One person who takes the problem seriously is Russell Strand, a civilian who developed the Army’s sexual-assault investigations course at the Military Police School at Fort Leonard Wood, Mo. His program, which the Pentagon is considering as a potential model for training special-victims units, makes clear that sexual predators are often able to exploit aspects of military life—and to manipulate the military criminal-justice system in ways that make potential victims even more isolated and vulnerable. “From their first talk with a military recruiter, service members are told they are joining a values-based family that adheres to a warrior ethos of never leaving your battle buddy behind, and that necessarily creates a high degree of trust,” Strand says. “It also encourages people to let their guard down and potentially sets them up for victimization.
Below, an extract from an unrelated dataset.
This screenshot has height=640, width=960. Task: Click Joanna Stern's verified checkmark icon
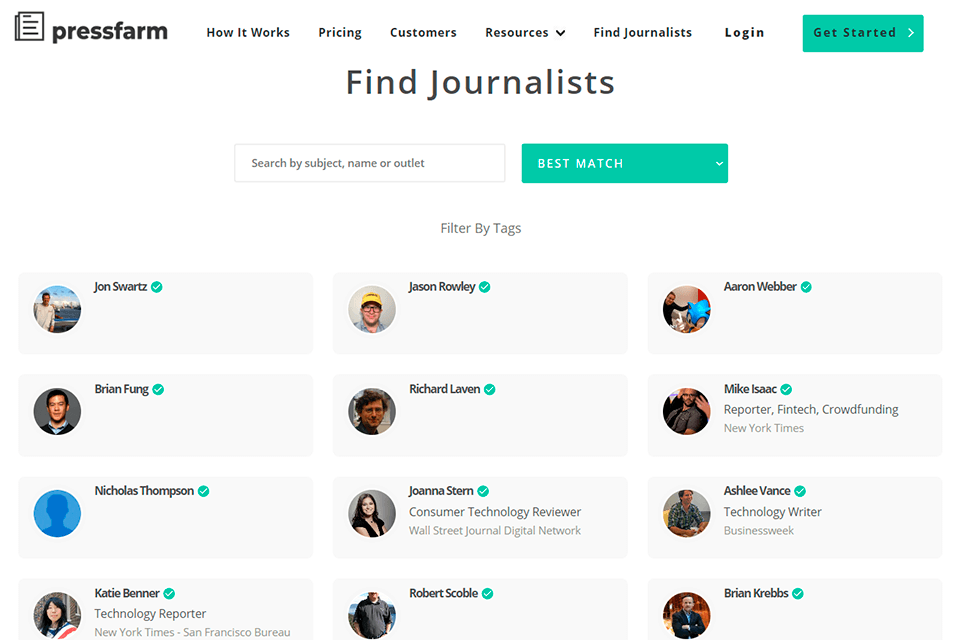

And when someone is victimized in that environment, it’s doubly devastating, because they are not only betrayed by someone they trusted but they are also often blamed for an incident that tears at the cohesion of the unit, and thus come to blame themselves.”
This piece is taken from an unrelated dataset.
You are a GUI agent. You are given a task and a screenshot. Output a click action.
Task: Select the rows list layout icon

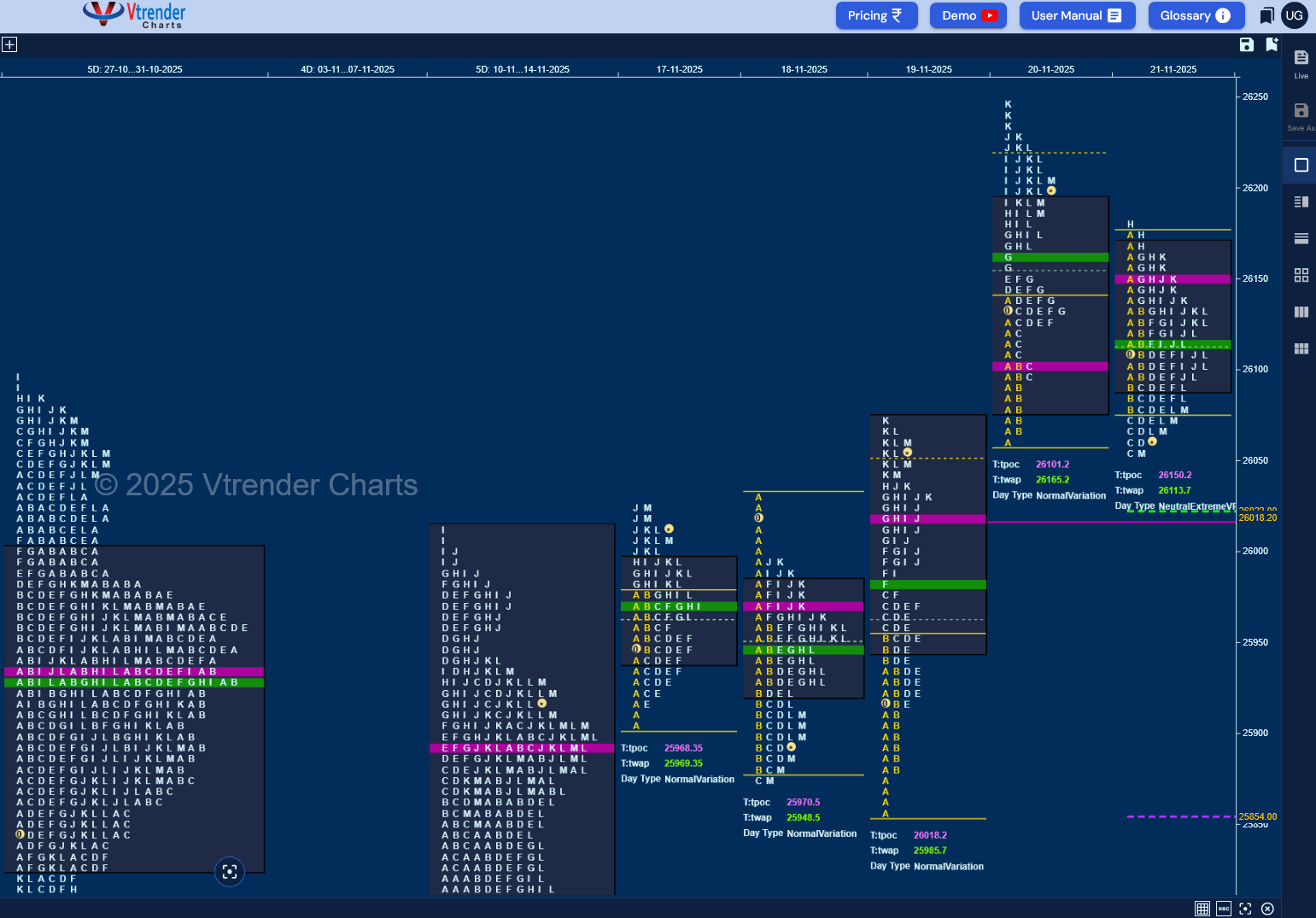point(1301,238)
The criminal-justice system often compounds the injury to victims by failing to recognize the unique nature of the crimes. Strand says there is more bias against the sexual-assault victims than with any other crime, which is one reason these crimes are also the most underreported. Defense Department figures indicate that just 14 percent of victims report their assaults. (An estimated 46 percent of civilians report sexual assaults, according to the Justice Department.)
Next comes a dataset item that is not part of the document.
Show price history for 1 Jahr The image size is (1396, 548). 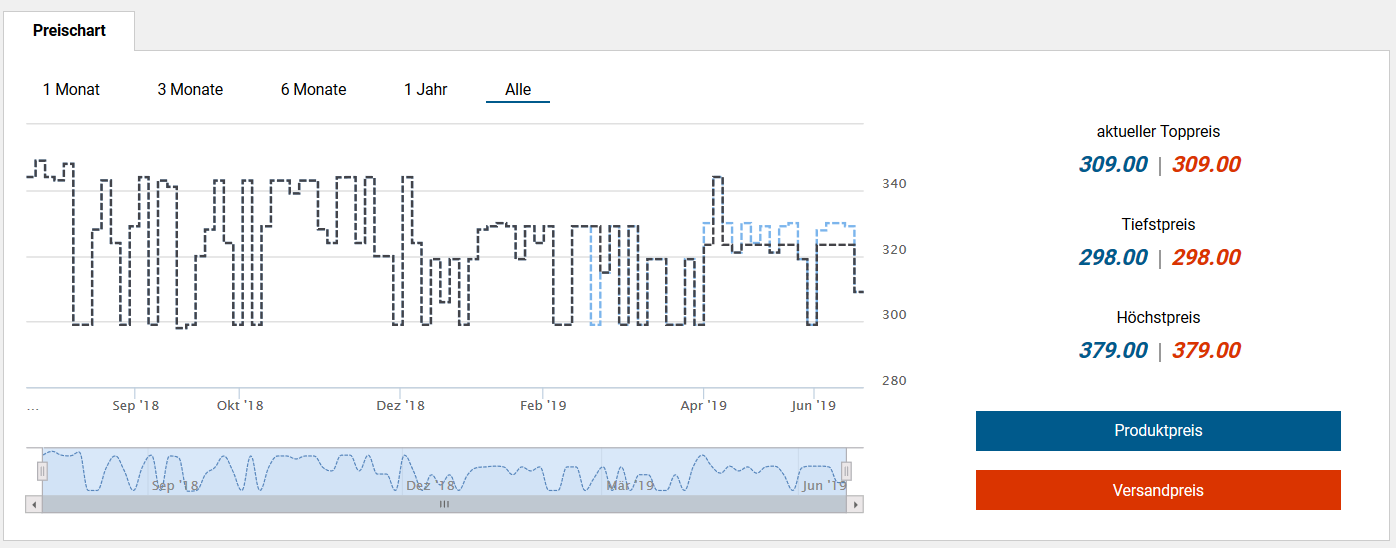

Too often, investigators also misread victims traumatized by their attacks. According to Strand, sexual-trauma victims react in ways that law-enforcement officers are trained to equate with lying: They often have elevated blood pressure, their skin is moist, and they make “inconsistent statements” because of a frontal-brain shutdown caused by the psychic trauma, leaving only the “primitive brain” to establish a memory of the attack. Strand’s research builds on the work of David Lisak, an associate professor of psychology at the University of Massachusetts, who for 20 years has studied sexual predators who commit acquaintance rape; and of Dr. Jim Hopper, a clinical instructor in psychology at Harvard Medical School, who has explored the impact of child abuse on memory and emotion. Based on their research, Strand developed the “forensic experiential trauma interview” technique. “We have to stop treating victims of rape and sexual assault as witnesses to their own crime,” Strand says. “They didn’t witness the attack; they experienced it. And that’s very different.”
In any case, a sexual-assault victim’s response to the trauma should not be interpreted as a personality disorder. Medically speaking, a personality disorder is a long-standing pattern of maladaptive behavior, not something caused by a recent psychological condition such as sexual trauma. Figures compiled by Yale Law School’s Veterans Legal Services Clinic under a Freedom of Information Act request, and reported by CNN, also indicate that the armed services are disproportionately applying such diagnoses to women. Women make up 21 percent of the Air Force but account for 35 percent of the personality-disorder discharges; they’re 16 percent of the Army but 24 percent of such discharges; they’re 17 percent of the Navy but 26 percent of discharges for personality disorder; and they’re 7 percent of the Marines but 14 percent of such discharges. “There may be some symptoms sexual-assault survivors exhibit that overlap with personality disorder, but a good clinician will take into account recent stressors to distinguish between reaction to a recent trauma and a long-standing personality disorder,” says Margret Bell, acting director of the Military Sexual Trauma Support Team at the VA’s Office of Mental Health Services.